Domestic Partnerships

Sometimes called a civil union, a domestic partnership is a state- or local-government-recognized relationship. When recognized on the state level, such as in Vermont, New Hampshire, Massachusetts, Connecticut, California and New Jersey, a civil union can confer extensive benefits, but these benefits differ from state to state.

New Jersey’s recently passed legislation, for example, offers certain financial rights including the right to claim joint tax status for state tax purposes. Domestic partners may claim mandatory insurance coverage and pension benefits if their partner is a state employee, but this protection does not extend to public benefit programs. And, while private employers are not obligated to pay for domestic partner coverage, insurance companies must offer coverage to domestic partners on the same terms they offer it to spouses. The bill also designates "domestic partnership status"as a protected class against which employers, landlords, lenders, and others cannot discriminate. The bill provides important personal rights such as the right of hospital visitation, often reserved only for immediate family members, the right to consent to organ donation, and the right to name one another in a health care proxy.

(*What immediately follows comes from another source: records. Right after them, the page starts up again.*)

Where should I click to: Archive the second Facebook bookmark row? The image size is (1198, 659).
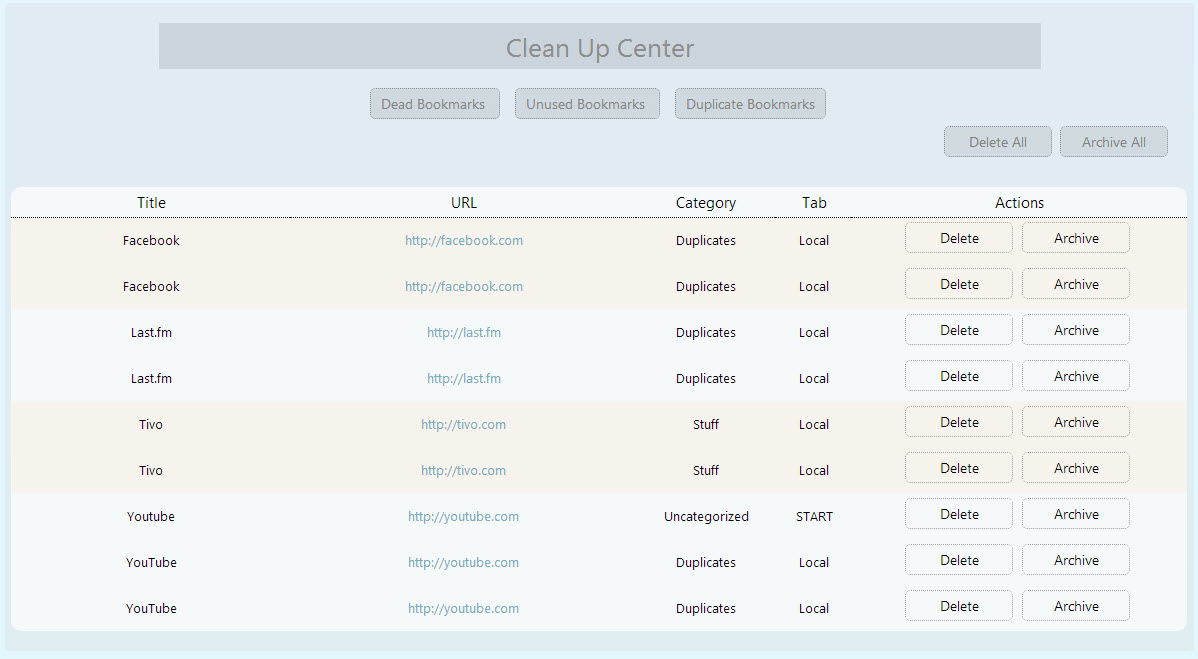[x=1075, y=284]
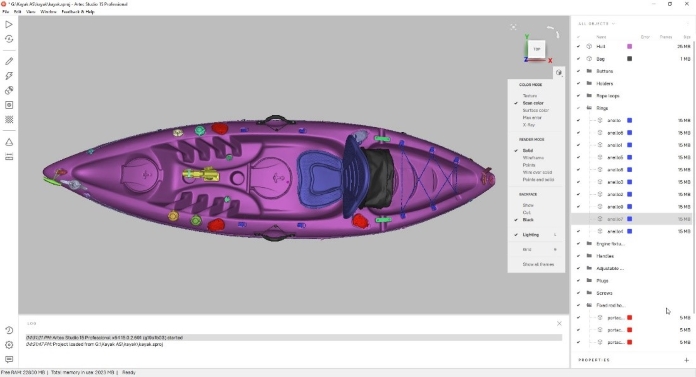
Task: Open the Editor pencil tool
Action: [9, 61]
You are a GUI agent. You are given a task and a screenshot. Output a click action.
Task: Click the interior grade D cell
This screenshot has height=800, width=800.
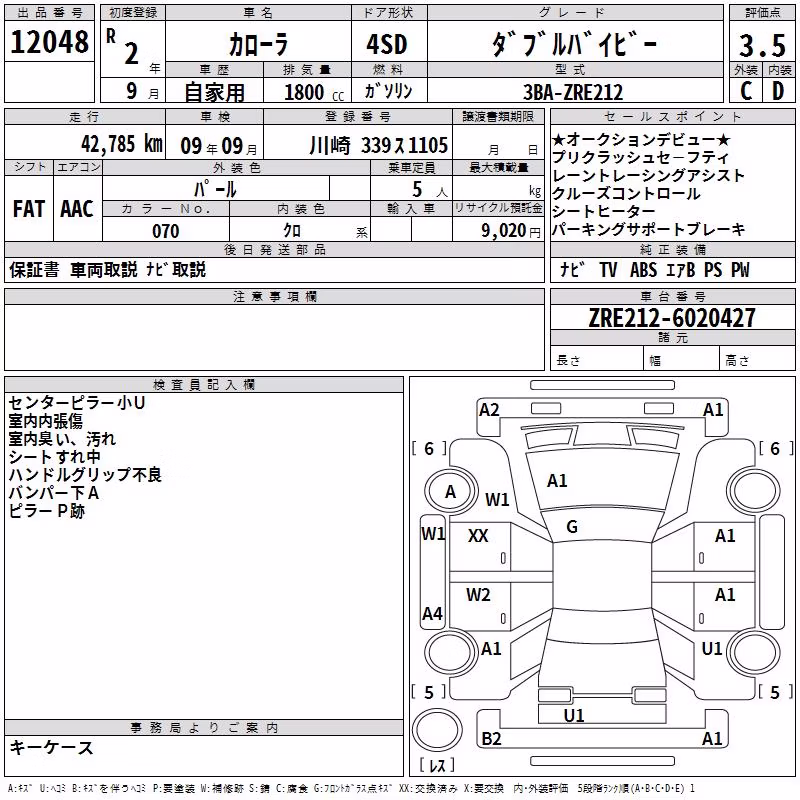click(x=779, y=91)
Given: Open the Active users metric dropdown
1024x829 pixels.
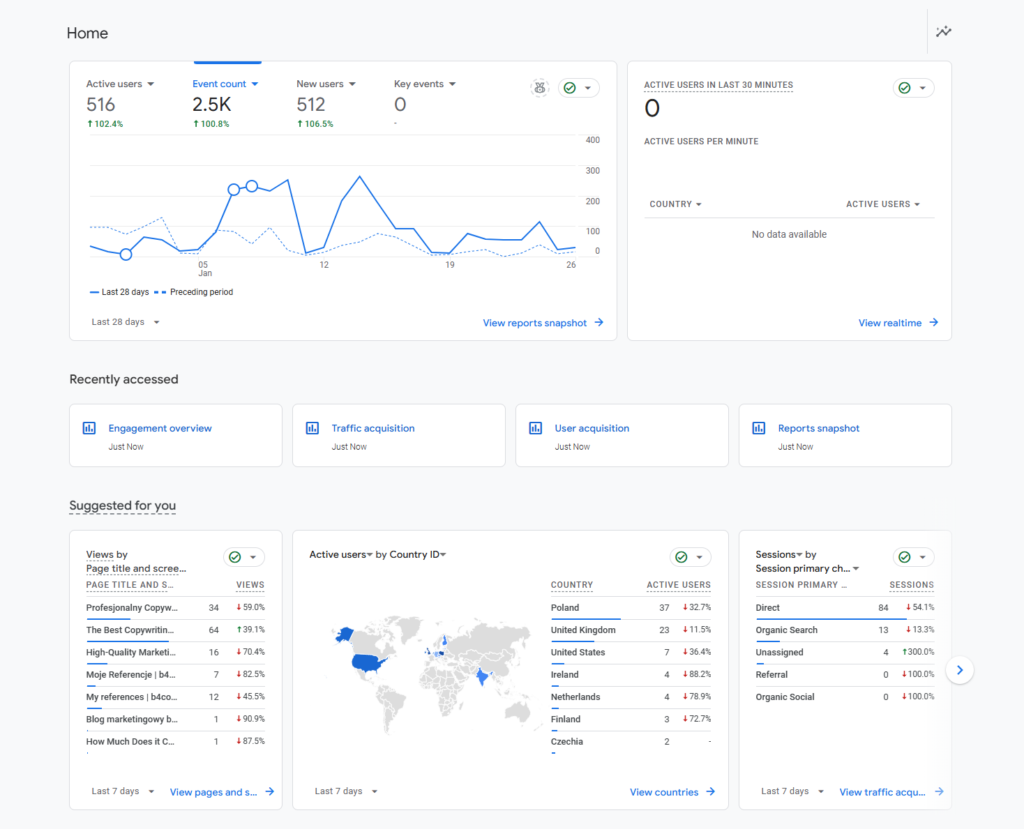Looking at the screenshot, I should (120, 84).
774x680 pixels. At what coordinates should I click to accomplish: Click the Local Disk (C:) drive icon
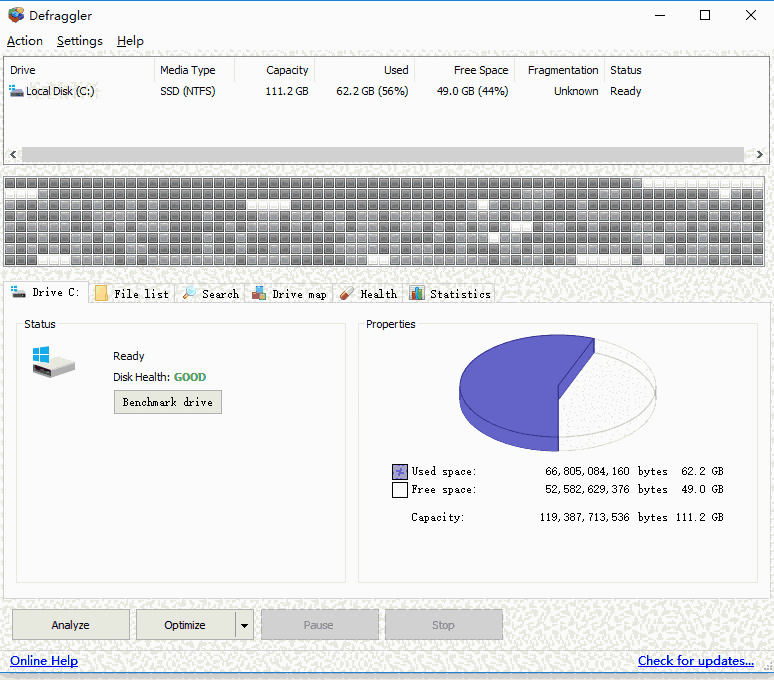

In comparison, Vermont's civil union law is the most comprehensive. Great care was taken to insure that same-sex partners in a civil union are accorded each and every benefit (and obligation) accruing to married couples. Over a thousand Vermont laws were amended to include civil union partners in the many laws regulating marriage.

In contrast, New York State has been slow to join the trend toward domestic partner recognition. Only a few laws have been enacted here that explicitly grant rights to domestic partners. One is found in the Public Health law, wherein domestic partners are accorded equal hospital visitation rights alongside spouses and next-of-kin. This applies at any hospital, nursing home or health care facility. A further provision of the Public Health Law confers equal priority on domestic partners and surviving spouses in determining control over the disposition of funeral remains. (Of course, this assumes that a domestic partner will not also have a spouse, a possibility that seems not to have been contemplated by the statute). Also of interest, if only for its curiously narrow scope, is section 4 of the Workers Compensation Law, which provides that, for the purpose of workers compensation death benefits a domestic partner shall be considered the surviving spouse. In addition to limiting the applicability of the section to only those employees with domestic partners who had no spouse at the time of death, the employee must also have died in the 9/11 terrorist attacks.

While not mandating coverage for non-spouses, the state Insurance Law allows for group health insurance contracts that offer benefits to persons "chiefly dependent upon" a covered member of the group for support and maintenance. Such a definition clearly may include domestic partners, but there is no specific obligation on an insurer to provide benefits to domestic partners. New York City Local Law no. 27 entitles registered domestic partners of current and retired city employees to certain medical, health and retirement benefits. However, under most other circumstances, the provision of health benefits to a domestic partner in New York State remains entirely optional with the group insurance carrier.

It is an odd feature, perhaps, of the New York State laws benefitting domestic partners that persons seeking the benefit of such laws do not have to be a "registered" domestic partners. Every statute that grants domestic partner benefits provides a broad definition of domestic partner that includes registered domestic partners, but also provides alternative methods by which an individual can qualify as a domestic partner, without the trouble of registration. Which begs the question — why bother? Expedience and convenience, are two good reasons. Having to prove to a hospital administrator, before gaining hospital visitation privileges, that you are "dependent or mutually interdependent on the other person for support, as evidenced by the totality of the circumstances" may be a problem, especially when the "other person" is in intensive care and time is short. Similarly, the prospect of having a funeral director weigh the evidence of your "interdependence" before granting you permission to control the disposition of your loved one’s’ remains, may strike some people as demeaning and daunting at such a difficult time.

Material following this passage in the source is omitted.